Con la professione perpetua suor Serena desidera darsi «sempre di più al Signore a servizio dei poveri» perché «servendo i poveri servo il Signore nella quotidianità della vita. Ma quello che mi spinge sempre di più è ridare quell’amore che ho ricevuto da Dio con tutta la mia vita: anima, mente e corpo».
«Ho deciso di consacrarmi non perché pensassi di essere più o meno virtuosa degli altri – dice suor Alice Sacco, che il 3 settembre farà la sua professione perpetua tra le Suore Missionarie di Gesù Redentore -, ma semplicemente perché a un certo punto ho sentito che la vita consacrata mi avrebbe aperto le porte a una molteplicità di incontri e donazioni reciproche, pur nella rinuncia a una naturale soddisfazione di istanze affettive e biologiche». E aggiunge: «La possibilità di accoglienza, elaborazione, espansione del messaggio cristiano è viva anche nella mia vita professionale di medico, la cui attività terapeutica è rivolta ai più bisognosi e sofferenti». Altre sue consorelle si occupano di educazione e di recupero sociale delle adolescenti, ma ciò che accomuna tutte è il carisma di «trasmettere alle sorelle e ai fratelli l’amore di Gesù Cristo».
Anche suor Anastacia Mwilaki Mule (38 anni), originaria del Kenya, pronuncerà il suo «sì» definitivo. «La mia vocazione nelle Ancelle di San Giuseppe – racconta – è iniziata con una semplice accoglienza. Stando contatto con le suore si è risvegliata in me la vocazione che avevo fin da giovane. Durante una settimana di preghiera guidata dal mio padre spirituale e pregando davanti a Gesù eucaristico mi sono resa conto dello sguardo d’amore fissato su di me e mi ritornava alla mente la frase di Pietro a Gesù: “Signore da chi andremo?
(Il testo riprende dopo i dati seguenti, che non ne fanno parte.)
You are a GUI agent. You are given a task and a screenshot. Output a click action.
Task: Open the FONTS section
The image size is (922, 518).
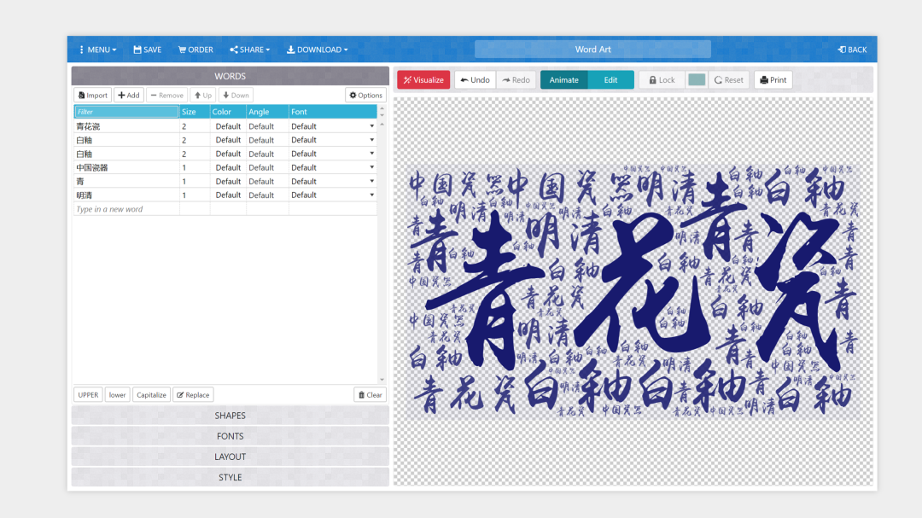tap(230, 436)
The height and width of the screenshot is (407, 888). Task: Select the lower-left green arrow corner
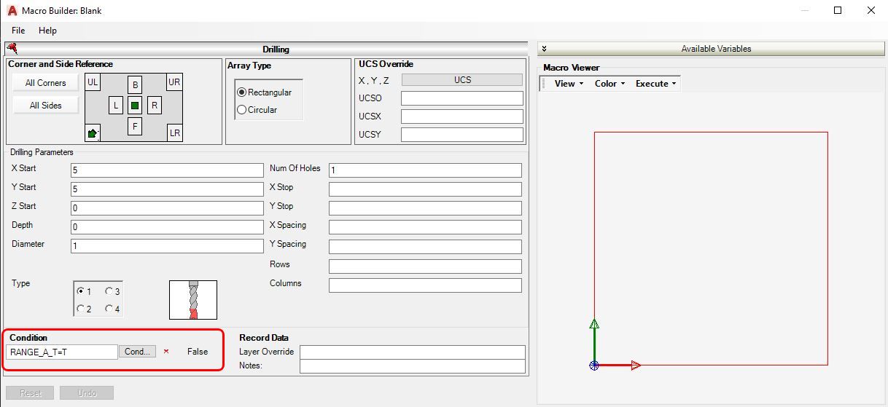[x=93, y=133]
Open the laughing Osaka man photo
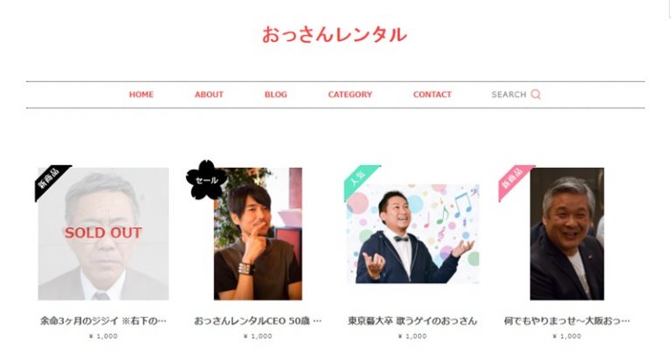671x353 pixels. click(x=567, y=233)
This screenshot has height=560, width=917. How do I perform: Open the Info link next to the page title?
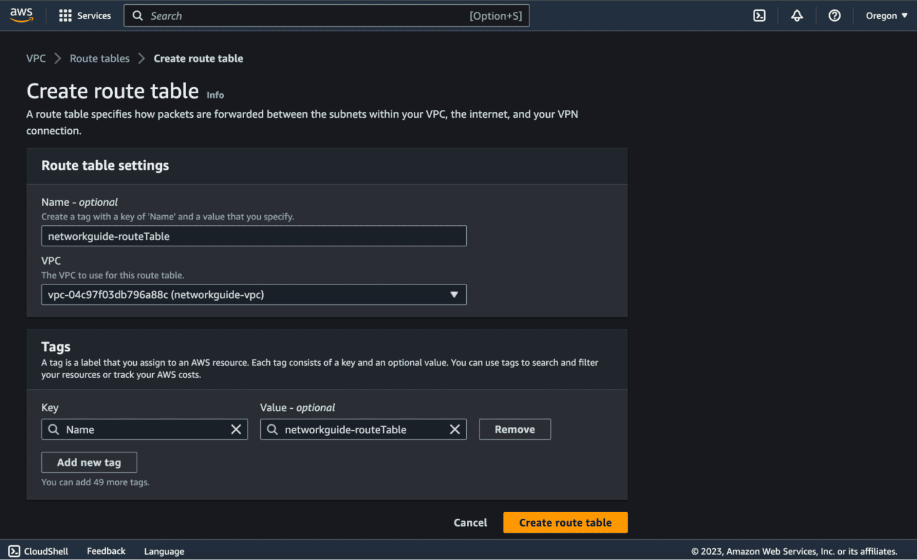pos(215,94)
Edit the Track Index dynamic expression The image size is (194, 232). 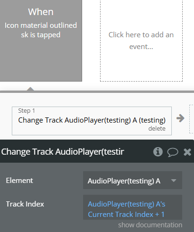133,207
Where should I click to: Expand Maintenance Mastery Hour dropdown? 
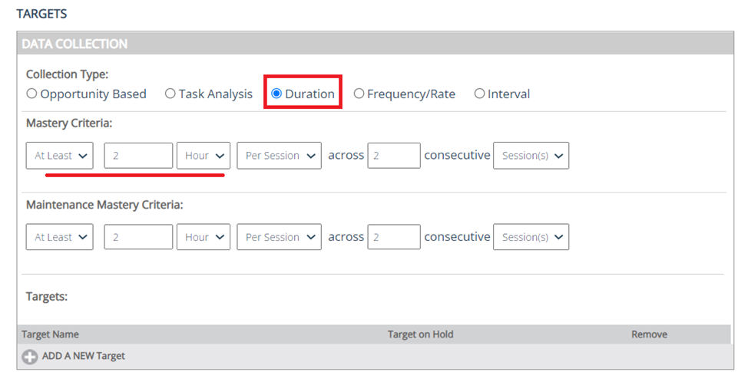point(204,238)
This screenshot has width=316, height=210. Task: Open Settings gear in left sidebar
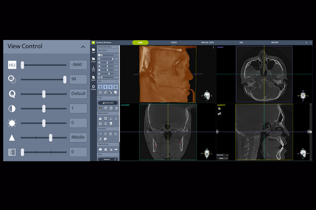93,87
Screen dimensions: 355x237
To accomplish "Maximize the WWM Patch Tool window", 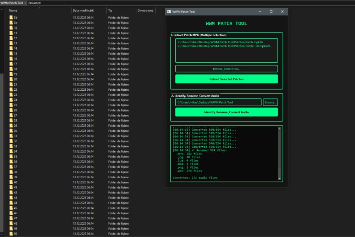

Tu solo hai parole di vita eterna”. Grazie al confronto con questa Parola ho capito che il Signore mi stava invitando a seguirlo nella famiglia delle Ancelle di San Giuseppe fondata dal monsignor Carlo Sonzini». Suor Anastacia è rimasta colpita «dalla loro accoglienza verso le persone, dalla semplicità e umiltà», ma anche «dalla loro determinazione a essere sante come voleva il nostro fondatore». E conclude: «Con questo desiderio di santità pronuncerò il mio “sì” definitivo al Signore. Sono consapevole della mia fragilità, ma ho fiducia della fedeltà di Dio. Ringrazio il Signore per questa chiamata e con gioia mi dono a Lui per sempre».